■ **OPDRACHT**
Beantwoord met behulp van de tekst over jeugdcriminaliteit de volgende vragen.
1. In welk tijdschrift verscheen het artikel "De misdaadcijfers lopen terug"?
2. Wat is er volgens de tekst gebeurd door de opzet van een landelijke en interregionale recherche?
3. Volgens wie heeft extra menskracht bij de politie nauwelijks effect gehad op de opsporing?

■ **PAGINAFRAGMENT**
▬▬▬▬▬▬

Probleem 2 – Hoe gaat het met de jeugd?
Leerdoelen:
1. Waarom is er de laatste jaren een sterke daling van jeugdcriminaliteit in Nederland?
2. Wat zijn de trends ten aanzien van de omvang van jeugdcriminaliteit in Nederland?
3. Welke databronnen bieden informatie over criminaliteit en wat zijn de voordelen en
beperkingen van deze bronnen?
Artikel 1: De misdaadcijfers lopen terug. Elffers & Bruinsma, Tijdschrift voor Criminologie
Leerdoel 1: waarom is er de laatste jaren een sterke daling van jeugdcriminaliteit in Nederland?
-Politie: de daling in misdaadcijfers is niet zomaar toe te rekenen aan handelen van de politie. Henk
Elers & Gerben Bruinsma: Door de opzet van een landelijke en interregionale recherche, zijn er ook
veel recherches lokaal weggehaald. Hierdoor worden er meteen al veel minder eenvoudige delicten
geregistreerd. De misdaadcijfers zijn dan ook grotendeels afhankelijk van geregistreerde aangiftes bij
de politie. Volgens Vroegop en Tak heeft extra menskracht bij de politie nauwelijks effect gehad op
de opsporing. Te voorbarig om criminaliteitscijfers meteen toe te rekenen aan de politie, omdat er
zoveel andere invloeden zijn (Bruinsma). Tijdens incidenten heeft de politie ook veel discretionaire
ruimte om iets wel of niet te registreren en om iets wel of niet strafrechtelijk te classificeren. Veel
verschillende manieren om zaken te behandelen.

▬▬▬▬▬▬

■ **FRAGMENT UIT DATASET**
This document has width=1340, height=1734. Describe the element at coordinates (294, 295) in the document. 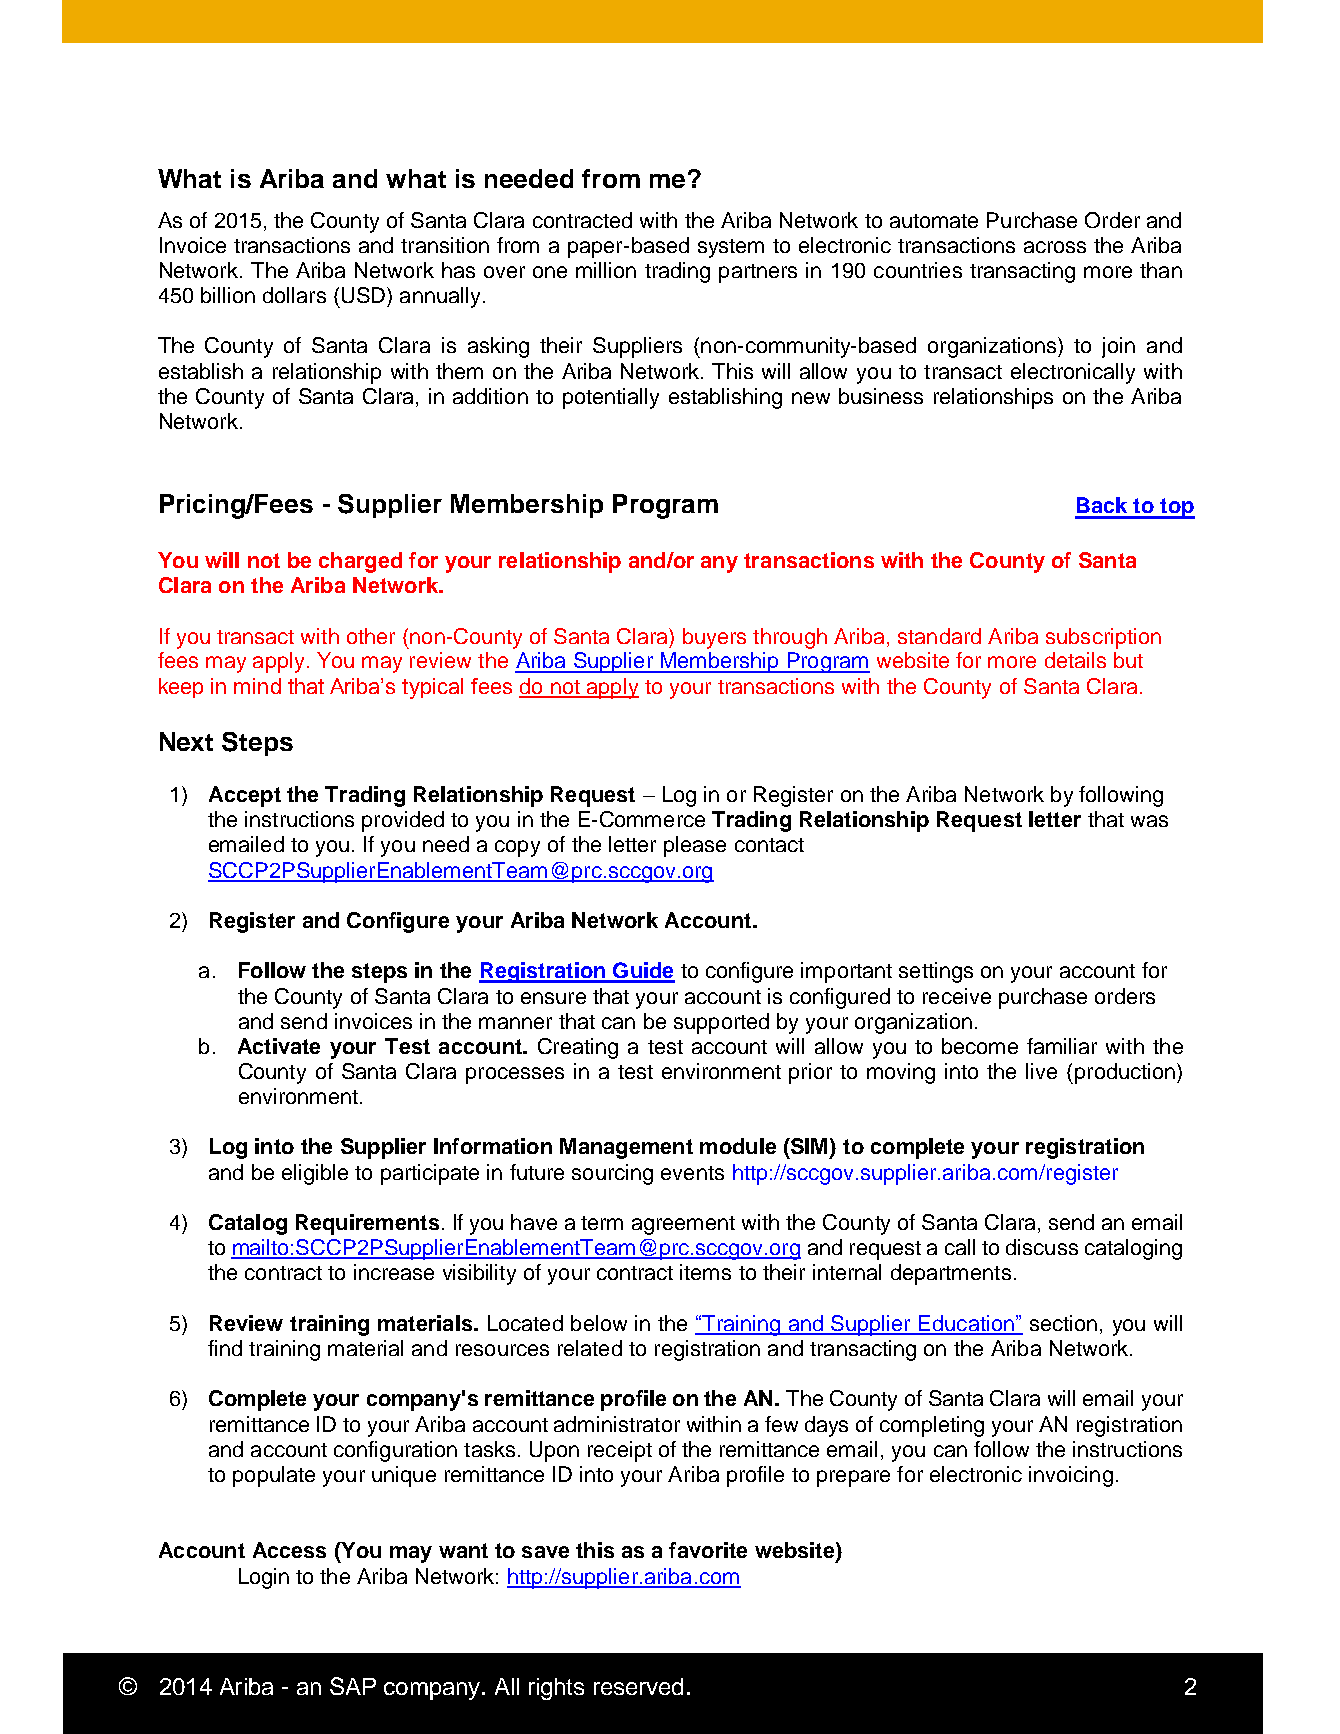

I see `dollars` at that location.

▬▬▬▬▬▬

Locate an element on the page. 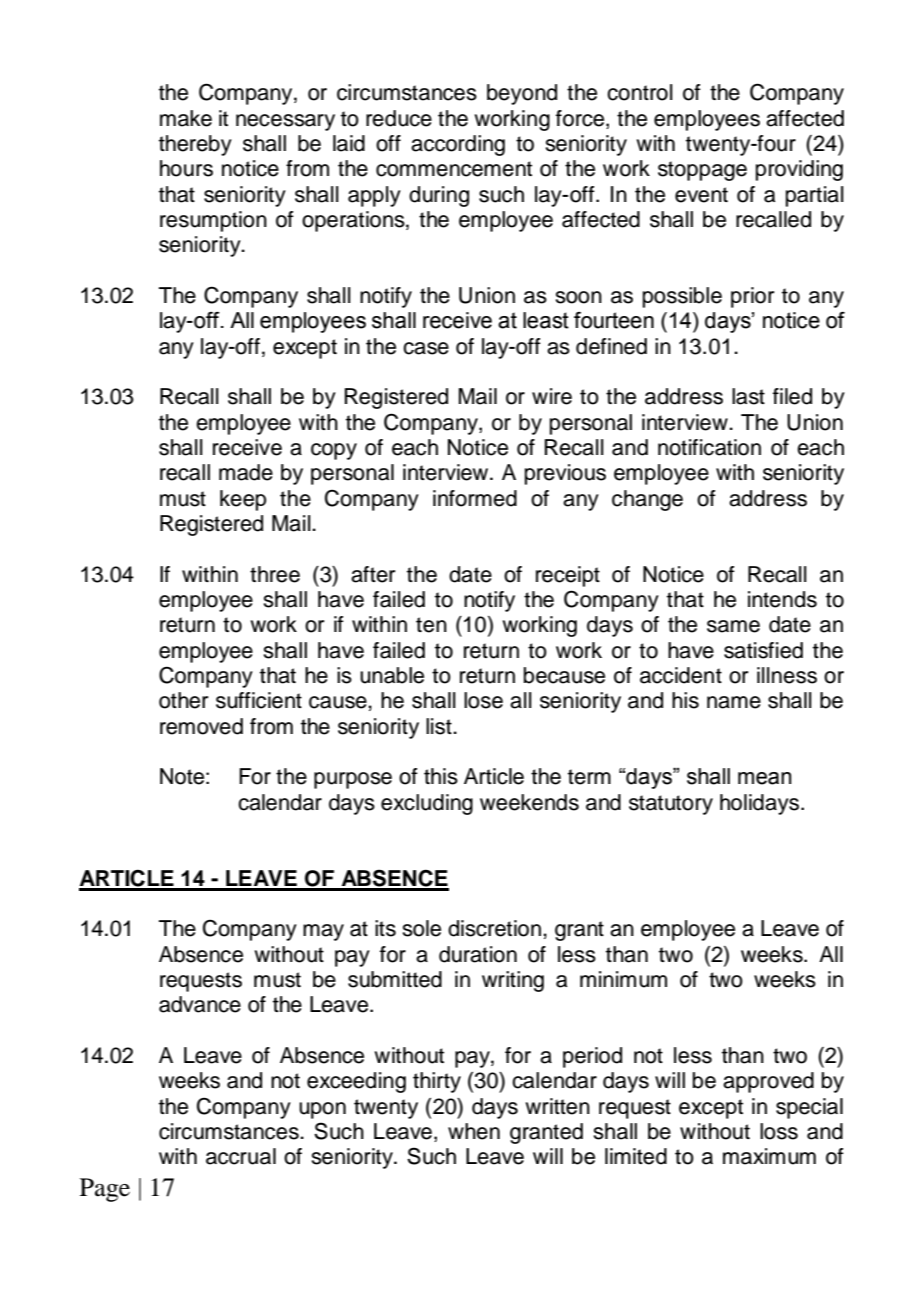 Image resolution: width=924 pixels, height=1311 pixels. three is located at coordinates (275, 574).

▬▬▬▬▬▬

■ **UITGEWERKTE OPDRACHT**
1. In het Tijdschrift voor Criminologie.
2. Er zijn veel recherches lokaal weggehaald.
3. Volgens Vroegop en Tak.